Collective financial incentives provided to teams of smoking co-workers who saw success in a cessation program, may assist smokers in quitting and remaining abstinent for 12 months, new data says. The program encompassed a team of 28 health care workers at St, Paul’s Hospital, Seoul, South Korea and its results were recently presented at the 11th Annual AACR International Conference on Frontiers in Cancer Prevention Research.
During the program, when participating smokers remained smoke-free, their team collectively received a financial inventive of 50,000 won, or about $45 per each successful participant at 1 week and 1 month. A longer abstinence period resulted in the team being awarded a collective incentive of 100,000 won, or $90 each for the success of the participant at 3 months and 6 months respectively. The data indicates that the team incentive encouraged emotional support from other team members while the encouragement of non-smoking co-workers resulted in additional pressure on smokers to succeed in the program.
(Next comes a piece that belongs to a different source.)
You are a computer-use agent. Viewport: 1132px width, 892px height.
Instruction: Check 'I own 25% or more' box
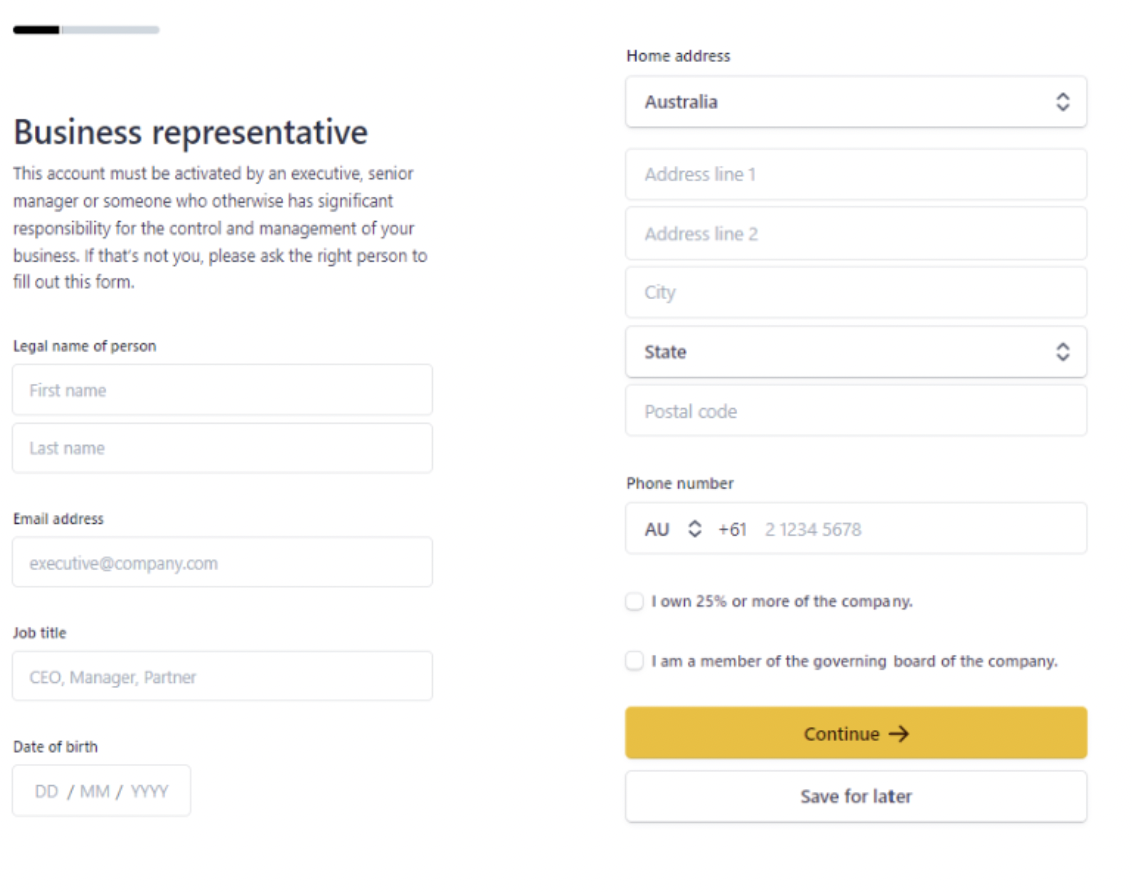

Teams received money based on team effort rather than on individual effort, researchers add. Sang Haak Lee, MD, PhD, pulmonologist and professor of medicine at St. Paul’s Hospital and the Catholic University of Korea College of Medicine, and colleagues developed the yearlong cessation program. Lee notes that the results also indicate that abstinence rates at 3 months, 6 months, and 12 months were at 61%, 54%, and 50% respectively.
“We postulated that team-based intervention not only encouraged participants’ motivation to quit smoking within the workplace, but also potentiated maintenance to stay abstinent due to peer pressure and peer support,” Lee says. Lee adds that while a small pool of participants limited the study, its results may have the potential to be used elsewhere in order to develop workplace smoking cessation programs.